Элементарной метрической единицей речи является слог. Образование слогов стало возможным благодаря появлению в составе строительного материала звуковых цепочек наряду с гласными элементами, еще и согласных. Согласные играли первоначально роль границ между квантами произнесения гласных. Квантование произнесения гласных связано с его прерыванием, которое первоначально, видимо, подчинялось ритуальному ритму. О том, что ритуалы древних людей были ритмизованными уже в верхнем палеолите свидетельствуют, например, открытый в селе Мезин Черниговской губернии комплекс ударных музыкальных инструментов, состоявших из лопатки, бедра, таза, двух челюстей и фрагмента черепа мамонта; все эти инструменты были стационарными, к ним прилагались колотушки из рога северного оленя и бивня мамонта. Ритмизация ритуальных танцев, неотделимая от звукового сопровождения способствовала возникновению ритмических звуковых цепочек, появлению физиологических механизмов, регулирующих речевое дыхание, речевые ритмы.

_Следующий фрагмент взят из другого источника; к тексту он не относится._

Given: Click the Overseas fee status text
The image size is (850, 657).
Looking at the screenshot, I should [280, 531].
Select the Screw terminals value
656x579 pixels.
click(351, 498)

Дальнейшее развитие речевых форм шло по моим представлениям по двум разным направлениям: одни языки, преобразовавшиеся позже в первые изолирующие языки (центр распространения - Юго-восточная Азия), пошли по пути комбинирования слогов-морфов, которые одновременно были равны словоформам в рамках элементарных предложений. В таких языках такты совпадали со словосочетаниями. Другие языки (центры распространения - Европа, Малая Азия, Центральная и Северная Азия, Африка, Полинезия) пошли по пути внутреннего усложнения слоговой конструкции и наделения ее элементов отдельными значениями. Из таких первоязыков впоследствии образовались клитические и аффиксальные языки.